The schools have welcomed the challenge of providing a safe environment for students’ return. At Ramsey Middle School, staff have adorned the hallways with directional arrows for student foot traffic. Signs are scattered throughout the building reminding all of social distancing guidelines. Excess furniture has been removed. Stockings will be distributed to band members to cover the horns of their instruments.

Governor Tim Walz’s Safe Learning Plan recommends 6 feet of distance between students and staff, or 3 feet when that is not possible. Ramsey’s staff have had to get creative. With larger class sections, the lessons will be presented in larger and more open spaces.

The return to in-person instruction represents a turning point for building strong relationships with students this school year, according to Ramsey principal Teresa Vibar. Four-and-a-half hours per day is better than none, she said. However, even six hours per day could not undo the academic damage caused by the pandemic over the past year, she added. “We’re not going to make up all of the ground that’s been lost in just this last quarter of the year, but we have to start somewhere,” Vibar said.

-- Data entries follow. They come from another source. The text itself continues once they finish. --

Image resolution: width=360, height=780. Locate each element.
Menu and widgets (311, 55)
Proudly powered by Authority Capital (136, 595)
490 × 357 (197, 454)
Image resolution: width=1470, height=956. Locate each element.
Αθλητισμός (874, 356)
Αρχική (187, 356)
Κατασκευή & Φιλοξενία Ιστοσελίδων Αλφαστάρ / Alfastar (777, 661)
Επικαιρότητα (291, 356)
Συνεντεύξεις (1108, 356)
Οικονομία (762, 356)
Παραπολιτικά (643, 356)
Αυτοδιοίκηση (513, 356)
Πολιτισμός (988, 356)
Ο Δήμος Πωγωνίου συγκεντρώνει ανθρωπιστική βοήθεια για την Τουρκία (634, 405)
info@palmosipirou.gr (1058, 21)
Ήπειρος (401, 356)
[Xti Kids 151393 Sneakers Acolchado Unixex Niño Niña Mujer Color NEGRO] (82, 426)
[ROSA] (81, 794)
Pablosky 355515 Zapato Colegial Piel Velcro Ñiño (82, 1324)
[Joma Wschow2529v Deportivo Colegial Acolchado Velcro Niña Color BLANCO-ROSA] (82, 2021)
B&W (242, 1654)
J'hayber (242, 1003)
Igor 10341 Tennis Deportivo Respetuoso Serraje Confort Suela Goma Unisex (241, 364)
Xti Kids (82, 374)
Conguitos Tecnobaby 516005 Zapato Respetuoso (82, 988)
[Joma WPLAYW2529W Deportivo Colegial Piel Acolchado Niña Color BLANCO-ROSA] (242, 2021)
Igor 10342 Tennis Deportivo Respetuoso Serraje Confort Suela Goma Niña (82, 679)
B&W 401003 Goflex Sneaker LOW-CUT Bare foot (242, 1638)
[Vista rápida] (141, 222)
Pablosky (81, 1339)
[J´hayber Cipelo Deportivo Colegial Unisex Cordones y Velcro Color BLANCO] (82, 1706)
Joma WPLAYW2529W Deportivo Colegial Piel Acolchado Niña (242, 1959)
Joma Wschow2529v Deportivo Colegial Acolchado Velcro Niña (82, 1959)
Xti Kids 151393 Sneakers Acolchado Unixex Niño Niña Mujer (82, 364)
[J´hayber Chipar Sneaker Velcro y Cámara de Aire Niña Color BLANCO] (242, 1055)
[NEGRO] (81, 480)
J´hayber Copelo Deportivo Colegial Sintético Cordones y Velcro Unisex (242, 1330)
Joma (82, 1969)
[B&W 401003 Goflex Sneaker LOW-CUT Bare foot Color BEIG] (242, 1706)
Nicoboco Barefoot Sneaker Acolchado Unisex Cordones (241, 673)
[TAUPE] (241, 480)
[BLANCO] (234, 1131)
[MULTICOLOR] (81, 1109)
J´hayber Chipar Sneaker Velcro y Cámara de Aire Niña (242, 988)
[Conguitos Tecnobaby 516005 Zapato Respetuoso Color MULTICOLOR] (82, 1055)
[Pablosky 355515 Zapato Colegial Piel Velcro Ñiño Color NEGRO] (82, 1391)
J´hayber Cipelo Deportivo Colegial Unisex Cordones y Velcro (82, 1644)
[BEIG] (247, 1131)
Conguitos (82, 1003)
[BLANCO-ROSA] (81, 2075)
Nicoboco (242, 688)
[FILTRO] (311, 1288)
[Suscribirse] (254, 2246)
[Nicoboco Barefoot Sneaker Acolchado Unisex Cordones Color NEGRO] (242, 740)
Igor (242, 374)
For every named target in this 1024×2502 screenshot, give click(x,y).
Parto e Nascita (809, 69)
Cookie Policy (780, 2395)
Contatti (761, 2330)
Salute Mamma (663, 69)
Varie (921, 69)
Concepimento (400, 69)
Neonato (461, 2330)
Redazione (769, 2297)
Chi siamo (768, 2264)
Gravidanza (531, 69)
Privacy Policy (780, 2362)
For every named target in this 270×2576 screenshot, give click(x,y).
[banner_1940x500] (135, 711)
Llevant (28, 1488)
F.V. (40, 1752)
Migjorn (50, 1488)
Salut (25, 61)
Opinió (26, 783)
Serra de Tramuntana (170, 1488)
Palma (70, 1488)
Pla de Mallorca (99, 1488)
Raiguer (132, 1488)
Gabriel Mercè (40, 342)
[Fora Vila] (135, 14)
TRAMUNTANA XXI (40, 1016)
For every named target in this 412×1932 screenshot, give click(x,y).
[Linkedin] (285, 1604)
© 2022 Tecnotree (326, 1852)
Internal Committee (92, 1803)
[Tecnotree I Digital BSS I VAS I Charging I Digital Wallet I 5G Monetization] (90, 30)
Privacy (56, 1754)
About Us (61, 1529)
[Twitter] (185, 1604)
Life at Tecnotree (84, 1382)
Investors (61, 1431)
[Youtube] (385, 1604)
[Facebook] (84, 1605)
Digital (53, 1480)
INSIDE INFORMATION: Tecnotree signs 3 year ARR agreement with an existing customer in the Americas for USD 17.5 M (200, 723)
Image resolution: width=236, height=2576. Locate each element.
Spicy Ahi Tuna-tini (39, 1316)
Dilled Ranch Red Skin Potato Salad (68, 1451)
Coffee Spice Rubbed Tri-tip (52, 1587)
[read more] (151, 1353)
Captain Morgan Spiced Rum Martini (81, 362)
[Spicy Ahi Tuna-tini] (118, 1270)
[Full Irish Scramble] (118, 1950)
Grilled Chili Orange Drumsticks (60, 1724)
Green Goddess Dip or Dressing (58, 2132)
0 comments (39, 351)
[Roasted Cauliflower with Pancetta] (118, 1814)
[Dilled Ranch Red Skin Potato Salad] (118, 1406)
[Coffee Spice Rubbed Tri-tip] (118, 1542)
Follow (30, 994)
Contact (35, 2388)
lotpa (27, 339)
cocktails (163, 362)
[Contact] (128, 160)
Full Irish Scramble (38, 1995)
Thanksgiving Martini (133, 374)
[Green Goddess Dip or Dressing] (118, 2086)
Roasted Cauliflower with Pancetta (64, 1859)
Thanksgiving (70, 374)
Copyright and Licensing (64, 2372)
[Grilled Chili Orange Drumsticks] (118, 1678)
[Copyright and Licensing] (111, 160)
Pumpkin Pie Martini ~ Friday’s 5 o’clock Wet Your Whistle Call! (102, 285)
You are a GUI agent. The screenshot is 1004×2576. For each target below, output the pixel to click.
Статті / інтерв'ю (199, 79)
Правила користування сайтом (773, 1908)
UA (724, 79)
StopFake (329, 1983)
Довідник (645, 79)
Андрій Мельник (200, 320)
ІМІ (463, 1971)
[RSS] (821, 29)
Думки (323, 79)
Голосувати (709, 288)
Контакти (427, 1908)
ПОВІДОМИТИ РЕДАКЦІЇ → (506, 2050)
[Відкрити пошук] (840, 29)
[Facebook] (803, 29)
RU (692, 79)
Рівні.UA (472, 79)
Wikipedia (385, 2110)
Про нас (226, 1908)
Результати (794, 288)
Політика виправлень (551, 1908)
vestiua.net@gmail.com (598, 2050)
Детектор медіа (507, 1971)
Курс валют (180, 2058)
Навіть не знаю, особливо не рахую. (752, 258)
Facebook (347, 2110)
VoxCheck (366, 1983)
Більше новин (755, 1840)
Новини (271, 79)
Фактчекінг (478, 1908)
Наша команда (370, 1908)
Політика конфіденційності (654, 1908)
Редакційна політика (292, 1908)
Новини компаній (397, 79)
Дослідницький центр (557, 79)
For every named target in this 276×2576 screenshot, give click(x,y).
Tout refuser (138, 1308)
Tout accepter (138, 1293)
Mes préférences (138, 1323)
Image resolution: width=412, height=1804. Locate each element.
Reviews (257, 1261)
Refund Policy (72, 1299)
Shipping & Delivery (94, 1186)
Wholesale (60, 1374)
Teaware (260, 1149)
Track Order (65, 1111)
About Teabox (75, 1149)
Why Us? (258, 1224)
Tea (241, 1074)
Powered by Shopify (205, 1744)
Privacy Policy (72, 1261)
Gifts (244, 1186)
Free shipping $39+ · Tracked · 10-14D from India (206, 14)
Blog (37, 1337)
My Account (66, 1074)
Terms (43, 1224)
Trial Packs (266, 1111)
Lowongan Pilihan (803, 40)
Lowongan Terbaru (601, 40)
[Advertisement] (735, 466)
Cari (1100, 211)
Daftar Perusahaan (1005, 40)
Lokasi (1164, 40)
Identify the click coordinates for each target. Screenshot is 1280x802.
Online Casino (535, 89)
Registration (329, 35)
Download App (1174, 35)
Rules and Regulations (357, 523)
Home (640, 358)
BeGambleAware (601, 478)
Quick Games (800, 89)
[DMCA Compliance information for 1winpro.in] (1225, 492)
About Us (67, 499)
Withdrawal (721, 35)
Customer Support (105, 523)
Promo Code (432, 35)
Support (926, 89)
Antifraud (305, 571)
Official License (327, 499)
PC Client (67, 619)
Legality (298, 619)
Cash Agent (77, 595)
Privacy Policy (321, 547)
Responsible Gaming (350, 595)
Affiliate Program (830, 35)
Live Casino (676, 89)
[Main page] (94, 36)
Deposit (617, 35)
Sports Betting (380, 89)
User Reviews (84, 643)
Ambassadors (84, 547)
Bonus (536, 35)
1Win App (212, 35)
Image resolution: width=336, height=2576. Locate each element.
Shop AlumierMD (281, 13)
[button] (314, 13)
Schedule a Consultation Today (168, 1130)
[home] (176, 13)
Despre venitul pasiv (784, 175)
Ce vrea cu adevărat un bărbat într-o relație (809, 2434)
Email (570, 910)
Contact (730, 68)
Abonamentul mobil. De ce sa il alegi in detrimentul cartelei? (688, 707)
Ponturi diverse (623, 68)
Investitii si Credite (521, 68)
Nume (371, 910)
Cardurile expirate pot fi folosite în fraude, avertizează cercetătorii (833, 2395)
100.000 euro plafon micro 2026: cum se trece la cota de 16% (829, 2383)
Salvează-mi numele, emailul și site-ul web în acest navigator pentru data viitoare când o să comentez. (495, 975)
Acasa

Incidence of COVID remains low

The Saint Paul district’s elementary schools returned to in-person learning in February, and the incidence of COVID-19 infections has remained relatively low. In the second week of November, while students were all still distance learning, the district recorded a high of 49 positive cases among staff and students in grades PreK-12. There were totals of 19 positive cases at the end of January, 25 positive cases in mid-February and 10 positive cases in mid-March.

Superintendent Joe Gothard said on March 9 that he was confident that all district staff will soon have access to at least one dose of a COVID-19 vaccine. District administrators are urging families to report any COVID-19 cases. That will allow for contact tracing and the strategic closing of classrooms, grade levels or full buildings should the need arise.

Saint Paul School Board member Jessica Kopp, who is the mother of a returning middle-schooler, said she has detected fewer concerns among parents in recent weeks when compared to the weeks before the elementary schools’ return to in-person learning in February. She said that may have something to do with the lower COVID-19 case numbers in the state and the greater availability of vaccines. However, she added, “I feel our responsibility as a district and as a board is to provide appropriate and compassionate options.”